The catalytic activities of the Ce_x-Mn-Ti_y catalysts for NH₃-SCR in excess oxygen were investigated at atmospheric pressure in a fixed-bed continuous-flow quartz reactor (inner diameter 6 mm). The amount of catalyst (40–60 mesh) used was 300 mg. The reactant gas was composed of 500 ppm of NO, 500 ppm of NH₃, 5% O₂, 2% H₂O (when used), 50 ppm of SO₂ (when used), and Ar as the balance gas.
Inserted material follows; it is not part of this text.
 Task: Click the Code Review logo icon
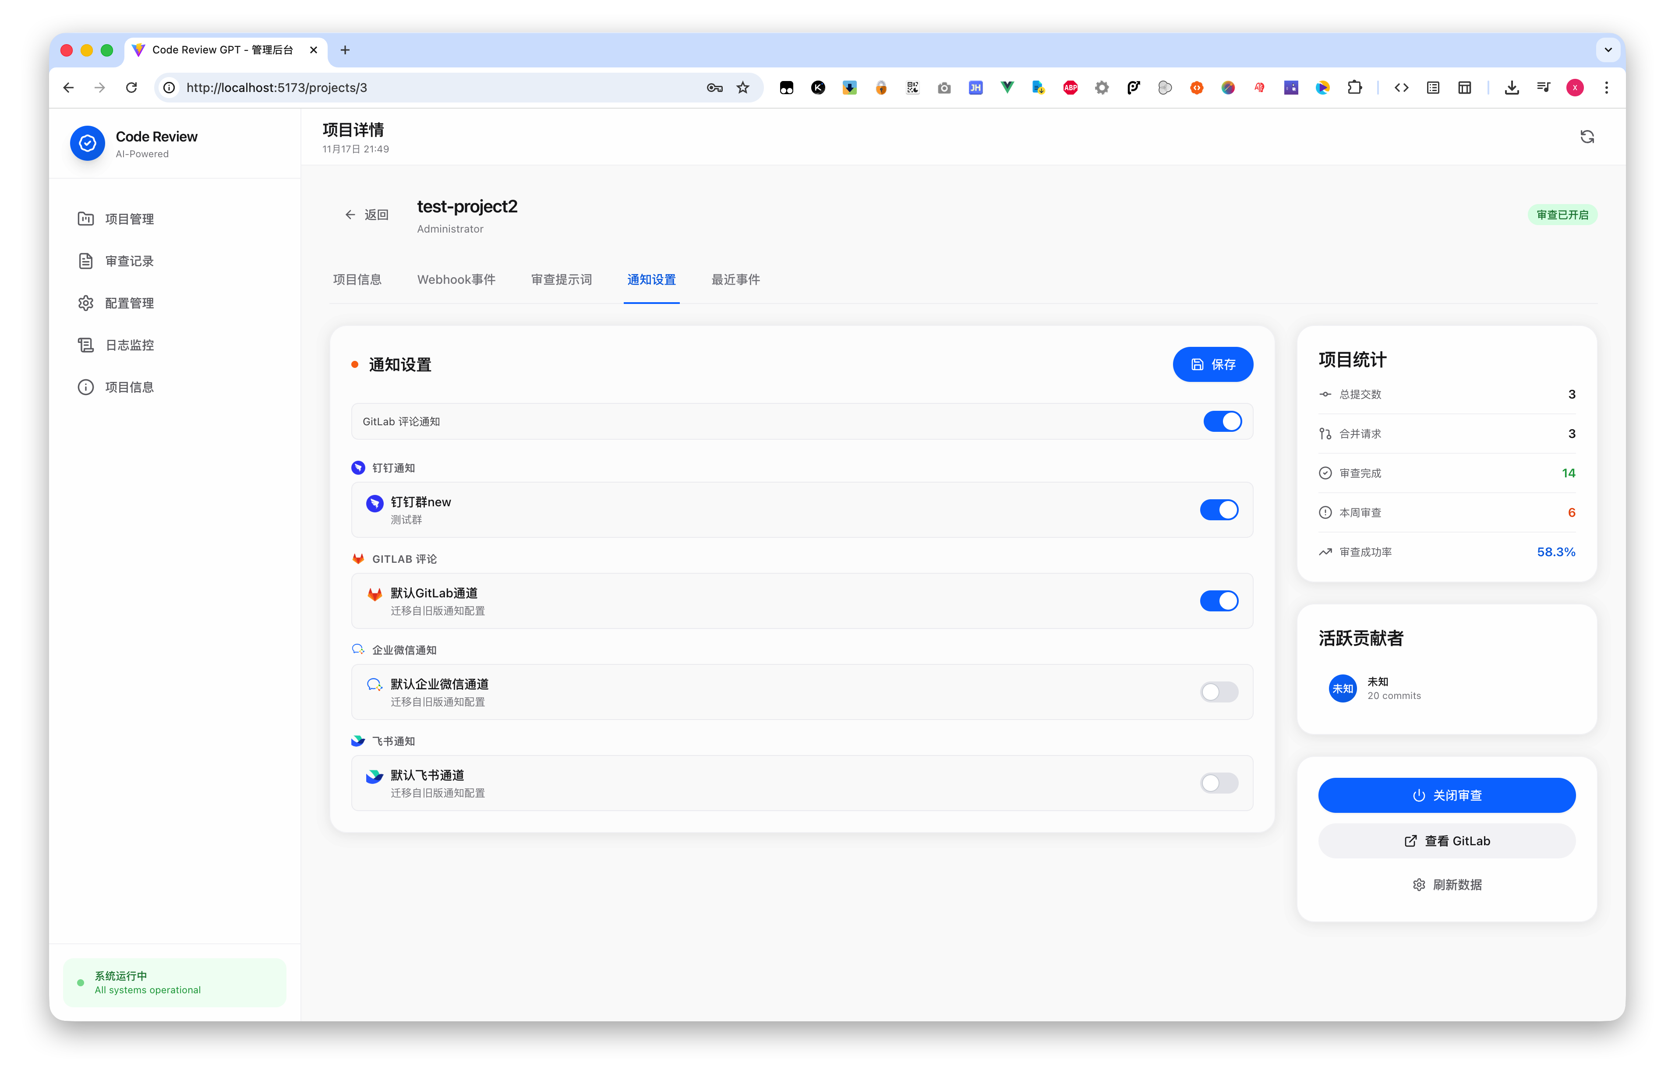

The gas hourly space velocity (GHSV) was about 50,000 h⁻¹. The concentrations of NO and NO₂ remaining in the reaction gases were analyzed using the NO_x analyzer (Thermo Fisher 42i-HL-NO-NO_x analyzer). Since the oxidation of ammonia in the converter of the NO/NO_x analyzer may cause unexpected generation of NO_x, an ammonia trap containing phosphoric acid solution was installed prior to the analyzer. N₂O and NH₃ were monitored using a Nicolet 6700 FT-IR spectrometer with an MCT detector. NO_x conversion (x(NO_x)) and N₂ selectivity (S(N₂)) were calculated as follows:

$$\mathrm{x}\left(\mathrm{NOx}\right)=\frac{\mathrm{C}{\left({\mathrm{NO}}_{\mathrm{x}}\right)}_{\mathrm{in}}-\mathrm{C}{\left({\mathrm{NO}}_{\mathrm{x}}\right)}_{\mathrm{out}}}{\mathrm{C}{\left({\mathrm{NO}}_{\mathrm{x}}\right)}_{\mathrm{in}}}\times 100\%$$

(1)

$$\mathrm{S}\left({\mathrm{N}}_2\right)=\frac{\mathrm{C}{\left({\mathrm{NO}}_{\mathrm{x}}\right)}_{\mathrm{in}}+\mathrm{C}{\left({\mathrm{NH}}_3\right)}_{\mathrm{in}}-\mathrm{C}{\left({\mathrm{NO}}_{\mathrm{x}}\right)}_{\mathrm{out}}-\mathrm{C}{\left({\mathrm{NH}}_3\right)}_{\mathrm{out}}-2\mathrm{C}{\left({\mathrm{N}}_2\mathrm{O}\right)}_{\mathrm{out}}}{\mathrm{C}{\left({\mathrm{NO}}_{\mathrm{x}}\right)}_{\mathrm{in}}+\mathrm{C}{\left({\mathrm{NH}}_3\right)}_{\mathrm{in}}-\mathrm{C}{\left({\mathrm{NO}}_{\mathrm{x}}\right)}_{\mathrm{out}}-\mathrm{C}{\left({\mathrm{NH}}_3\right)}_{\mathrm{out}}}\times 100\%$$

(2)

where C(NO_x)_in and C(NO_x)_out are the concentrations of NO_x in the inlet and outlet, respectively, C(NH₃)_in and C(NH₃)_out are the concentrations of NH₃ in the inlet and outlet, respectively, and C(N₂O) is the concentration of N₂O generated during the reaction process.

4. Conclusions

The Ce_0.1-Mn-Ti_0.1 catalyst with abundant acidic sites and proper redox ability reveals an outstanding ability to adsorb NH₃ and NO, which gives rise to significant low-temperature activity (more than 90% NO_x conversion in the range of 75 to 225 °C) and improved SO₂/H₂O resistance. Compared to the Ce_0.1-Mn and Mn-Ti_0.1 catalysts, the incorporation of Ti can restrain the MnO_x crystallization, while Ce doping can promote the dispersion of Ti and further increase the specific surface area of the Ce_0.1-Mn-Ti_0.1 catalyst. On the basis of the results of XPS, the surface of the Ce_0.1-Mn-Ti_0.1 catalyst possessed the greatest contents of high-valence Mn ions (Mn⁴⁺), active adsorbed oxygen species (O_S), and Ce³⁺. In addition, charge transfer can occur between Mn and Ce cations to promote the redox cycle. The results of in situ DRIFT spectroscopy reflected that the NH₃-SCR reaction can take place simultaneously according to both the L-H and E-R paths. Hence, the Ce_0.1-Mn-Ti_0.1 catalyst can be regarded as a potential low-temperature catalyst for the industrial application of NH₃-SCR.